Nancy Brynelson, of the California State University system, described the Expository Reading and Writing Course (ERWC), an approach used in 800 high schools across California to attempt to reduce the number of students who need remedial literacy courses when they go on to post-secondary education. Like RAISE, ERWC provides professional development to high school teachers to help them help students to engage deeply with text, using discussions, extended writing, and development of critical thinking skills.

Building Assets Reducing Risks (BARR) also focuses on high schools, but uses a very different approach. Represented at the briefing by its evaluator, Dr. Maryann Corsello, BARR focuses on social-emotional as well as academic learning. It provides professional development to teachers focused on building relationships among students and staff, effective communication, and risk reviews for low-performing students.

Two of the programs focused on early reading. The Children’s Literacy Initiative (CLI), represented by Joel Zarrow, works in grades pre-K to 3 in high-poverty schools. The program provides one-to-one coaching to teachers, as well as group and leadership coaching, to help teachers with creating and managing the learning environment, using data to guide instruction, and using best practices for early literacy.

SPARK is a tutoring program for grades K-3 that is provided by Boys & Girls Clubs of Greater Milwaukee. Pat Marcus spoke for the program. It provides one-to-one tutoring for struggling readers, primarily using AmeriCorps members. The tutoring strategies are patterned on those of Reading Recovery, an i3 scale-up program used nationally. The SPARK model also includes a family engagement component to increase parents’ skills in supporting their children’s education.

It was wonderful to learn about each of the five programs, but to me, it was particularly exciting to reflect on the larger message: Investing in Innovation is doing what it was intended to do. Every one of the programs at the briefing had been evaluated by third-party evaluators and found to be effective in rigorous experiments. The programs were highly diverse in approaches and intentions, but each adds significantly to our armamentarium of effective models, ready to serve large numbers of students throughout the U.S. Add the proven i3 scale-up programs and many more i3 programs sure to produce similar impacts, not to mention many more already proven programs being funded by other sources, as well as many sure to be proven effective in the next few years, and you can see the potential for dramatic change in how we collectively improve educational outcomes.
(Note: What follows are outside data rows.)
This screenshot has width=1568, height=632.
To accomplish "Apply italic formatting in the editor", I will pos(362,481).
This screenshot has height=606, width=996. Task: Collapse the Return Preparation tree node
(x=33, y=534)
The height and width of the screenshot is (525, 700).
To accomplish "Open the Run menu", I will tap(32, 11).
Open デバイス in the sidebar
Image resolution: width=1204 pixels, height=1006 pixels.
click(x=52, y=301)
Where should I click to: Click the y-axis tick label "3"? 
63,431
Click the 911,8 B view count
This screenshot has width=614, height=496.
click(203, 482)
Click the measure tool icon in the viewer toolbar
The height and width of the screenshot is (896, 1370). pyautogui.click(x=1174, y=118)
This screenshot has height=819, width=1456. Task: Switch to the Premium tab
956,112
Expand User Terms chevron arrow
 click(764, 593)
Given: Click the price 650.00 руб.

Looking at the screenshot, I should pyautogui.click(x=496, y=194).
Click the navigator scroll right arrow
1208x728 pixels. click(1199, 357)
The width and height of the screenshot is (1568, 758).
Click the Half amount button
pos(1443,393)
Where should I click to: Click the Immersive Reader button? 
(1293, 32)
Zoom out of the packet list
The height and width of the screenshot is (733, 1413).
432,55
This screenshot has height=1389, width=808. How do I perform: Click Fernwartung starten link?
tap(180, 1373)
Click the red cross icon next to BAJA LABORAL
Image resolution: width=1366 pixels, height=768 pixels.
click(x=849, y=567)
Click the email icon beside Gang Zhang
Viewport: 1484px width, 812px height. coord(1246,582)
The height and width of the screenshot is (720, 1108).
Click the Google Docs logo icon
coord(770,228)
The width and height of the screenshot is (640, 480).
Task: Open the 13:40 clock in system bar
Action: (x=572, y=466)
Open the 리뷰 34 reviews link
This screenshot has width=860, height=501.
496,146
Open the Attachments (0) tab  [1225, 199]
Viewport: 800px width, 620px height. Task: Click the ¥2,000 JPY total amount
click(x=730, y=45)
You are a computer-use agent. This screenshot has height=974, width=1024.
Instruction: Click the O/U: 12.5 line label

The i3 process has had a huge impact on our understanding of educational change. Programs that have shown positive impacts provide solutions that are ready to go. Those that did not are sure to be a majority (in all areas of evidence-based research, most experiments do not show positive effects). However, a great deal is being learned from those studies as well, and the entire field is moving forward at a pace once thought unimaginable. The recent Hill briefing is the second of what I am sure will be many celebrations of proven programs for an ever-expanding set of subjects, grade levels, and situations.

As we gain confidence in each of these approaches, I hope we can learn to rely on our people, our ingenuity, and our science to improve our schools. Like the Spartans of long ago, let’s recognize that these are the essential assets for our security and our progress.